Вскоре после опубликования чрезвычайного декрета о терроре пять национал-социалистов самым зверским образом убили в верхнесилезской деревне Потемпа рабочего Пьетжуха в его же квартире. Чрезвычайный суд в Бейтене присудил всех пятерых к смерти. Смертный приговор привел в неистовство штурмовиков, которое охватило и их верховного вождя. Гитлер обратился к осужденным убийцам в Потемпа со следующей телеграммой:

«Мои товарищи! Перед лицом этого невероятного кровавого приговора я чувствую себя связанным с вами безграничной верностью. С этого момента ваша свобода становится вопросом нашей чести. Борьба против правительства, при котором это было возможно, – наш долг».

Подумать только, убийцы из Потемпа вовсе не были честными парнями, которые в пылу борьбы переступили границы самообороны, по крайней мере один из них не действовал даже в состоянии аффекта, а совершенно хладнокровно и обдуманно подговорил других на убийство. С такими-то людьми национал-социалистский вождь чувствовал себя товарищем, связанным безграничной верностью.

Против двух людей – Папена и Гинденбурга – обратилась теперь ненависть Гитлера. Но не против генерала фон Шлейхера. В нем он все еще видел союзника, стремящегося установить с ним добрые отношения. Но глава государства и его доверенное лицо, который не хотел добровольно освободить пост канцлера, – оба они казались ему заговорщиками, которые хотели лишить его того, что уготовила ему судьба.

Ненависть к Папену после приговора в Бейтене нашла выход в неистовом послании к национал-социалистам, в котором Гитлер писал: «Немцы, всякий из вас, в ком еще живо чувство борьбы за честь и свободу народа, поймет, почему я отказался вступить в это правительство. Юстиция господина фон Папена в конце концов приговорит к смерти тысячи национал-социалистов. Неужели кто-нибудь мог рассчитывать на то, что я прикрою своим именем это пораженное слепотой, провоцирующее весь народ поведение? Эти господа ошибаются. Господин фон Папен, ваша кровавая «объективность» мне известна теперь! Я желаю победы национальной Германии и уничтожения ее марксистских разрушителей и губителей. Я не подхожу в палачи для борцов за национальную свободу германского народа… Пусть господин фон Папен назначает германские кровавые трибуналы для суда над нами! Опираясь на национальное восстание, мы справимся с этой системой и сумеем устранить марксизм, несмотря на все попытки его спасения».

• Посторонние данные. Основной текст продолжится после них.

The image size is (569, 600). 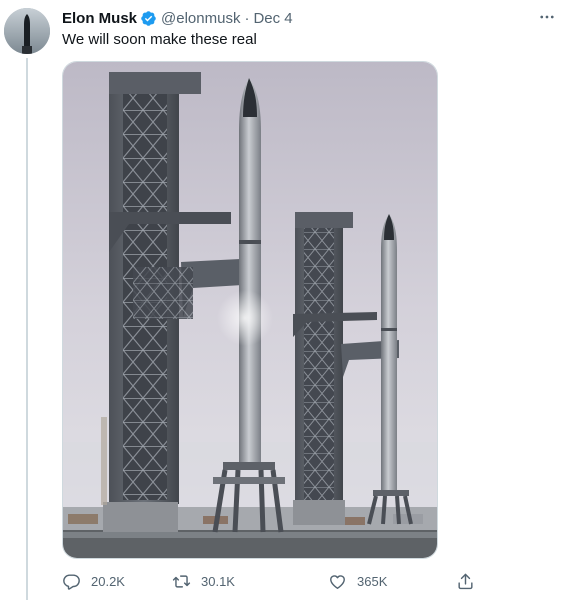 I want to click on more-icon, so click(x=547, y=18).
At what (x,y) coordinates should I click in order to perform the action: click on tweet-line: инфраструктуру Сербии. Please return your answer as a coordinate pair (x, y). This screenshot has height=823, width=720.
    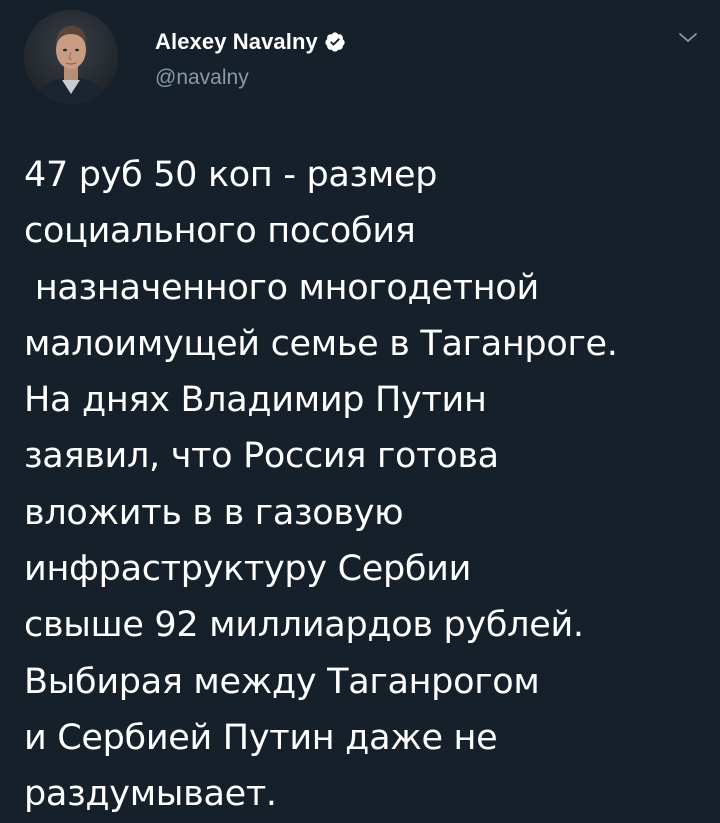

Что за стиль по адресу доверенного лица президента! Неужели уважение к генерал-фельдмаршалу не в состоянии было заставить Гитлера понизить тон? Нет. В это время он произносил речи, в которых совершенно открыто говорил о том, что он еще достаточно молод, чтобы подождать до ближайших перевыборов президента. Перед лицом всей Германии он открыто занимался политическими расчетами по поводу близкой естественной смерти восьмидесятишестилетнего президента. Некоторые же из его друзей не хотели дожидаться даже естественного конца.